Emma is about 26.5 pounds, and I think around 32.5 inches long.  She is very short for her age, due to two things: neither Russell nor I are large in stature, and kids with SB are shorter anyway because they don't really bear weight on their legs.  Weight-bearing exercise is what causes bones to grow long and strong.

Our biggest battle is the choking.  Any of you who have been around her for a length of time know what I'm talking about.  You know that awful feeling when you swallow a drink and it goes down the wrong pipe?  You just took a big deep breath even thinking about it, didn't you?  Well that happens to Emma several times a day with her saliva.  Sometimes they are worse than others, and her nose and mouth turn blue because she can't catch her breath.  Her body's natural reactions are fighting each other: her diaphragm is working hard to cough and expel the liquid from her airway, but her lungs are trying to inhale through the airway.  Sometimes it's so bad that she briefly loses consciousness, her eyes roll back in her head, her whole face turns blue, and her body goes limp...and it scares the bejeebies out of everyone around her.  I'm just waiting to get a phone call from her preschool telling me that she had one of these episodes and that they don't feel comfortable keeping her anymore.  There's nothing you can do to help Emma in any of these choking scenarios...she has to just come out of it on her own.

Emma's voice is always a little hoarse because all that choking and coughing has stressed her vocal chords.  She doesn't sound like a man trapped in a 2-year-old's body or anything, but her voice isn't as high-pitched as other 2-year-olds'.

She still wears her bipap mask at night and during naps.  We all hate it, Emma included.

Emma is working hard at therapy, and she has a walking gait down pat.  However, her balance still isn't good enough to be in an independent walker.  She's still walking in a walker that helps her balance her upper body.  She's in her 3rd pair of AFO's, and she has a set of twister straps that help rotate her hips out when she walks because one of them in particular has the tendency to rotate in.

She has a full set of teeth and hates having them brushed.  I would, too, if I had to use that nasty toothpaste that apparently all toothpaste companies think children love because it's the only flavor anyone makes.

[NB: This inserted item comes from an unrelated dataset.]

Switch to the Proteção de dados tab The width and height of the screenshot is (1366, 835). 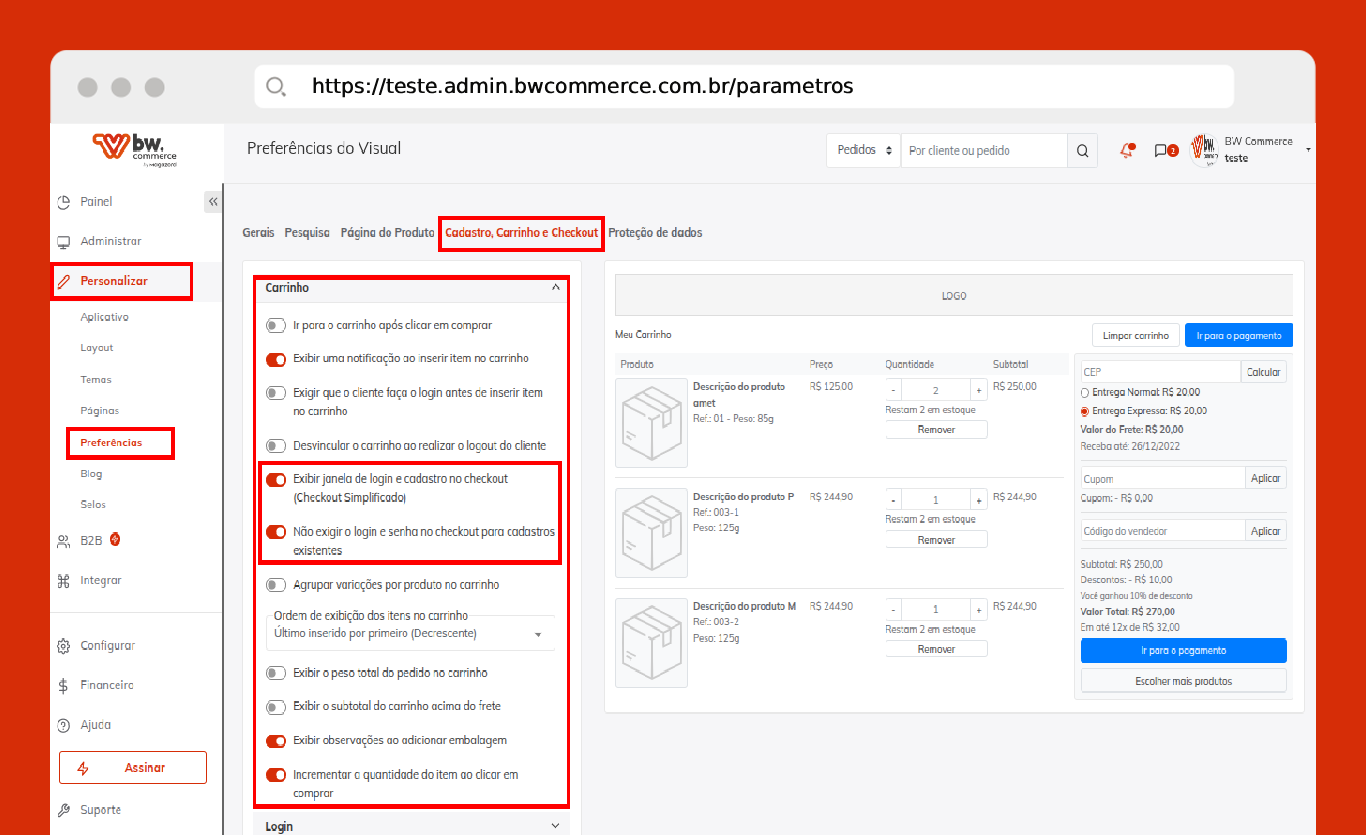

Emma eats really well, and if she's in a bad mood and doesn't want to eat what we're trying to give her, she will make herself gag.  Her gag reflex is very sensitive anyway, and now she has figured out how to activate it herself.  Lovely.  We have to tell her to slow down all the time, and we have to really watch how much water she gulps down from a sippy cup.  Even though she can drink water without choking on it, she tends to get carried away and tries to take down half the cup at once.  The ONLY thing she drinks is water and can't stand milk or juice (Doctors and dentists love this about her - so much better for her teeth and sugar intake!) 

We are pretty sure that Emma has no feeling from her knees down.  Right up above her knees we think she has some feeling, but past that it's definitely nothing.

The thing I forget about her having is a shunt.  This is a really big deal to other SB moms, but in light of everything else we deal with, I don't even think about it.

So there's your medical update.  It's a lot of random information to throw together.  Imagine being her preschool teachers and having all this thrown at you.  Yikes.  Thank goodness she's well-behaved!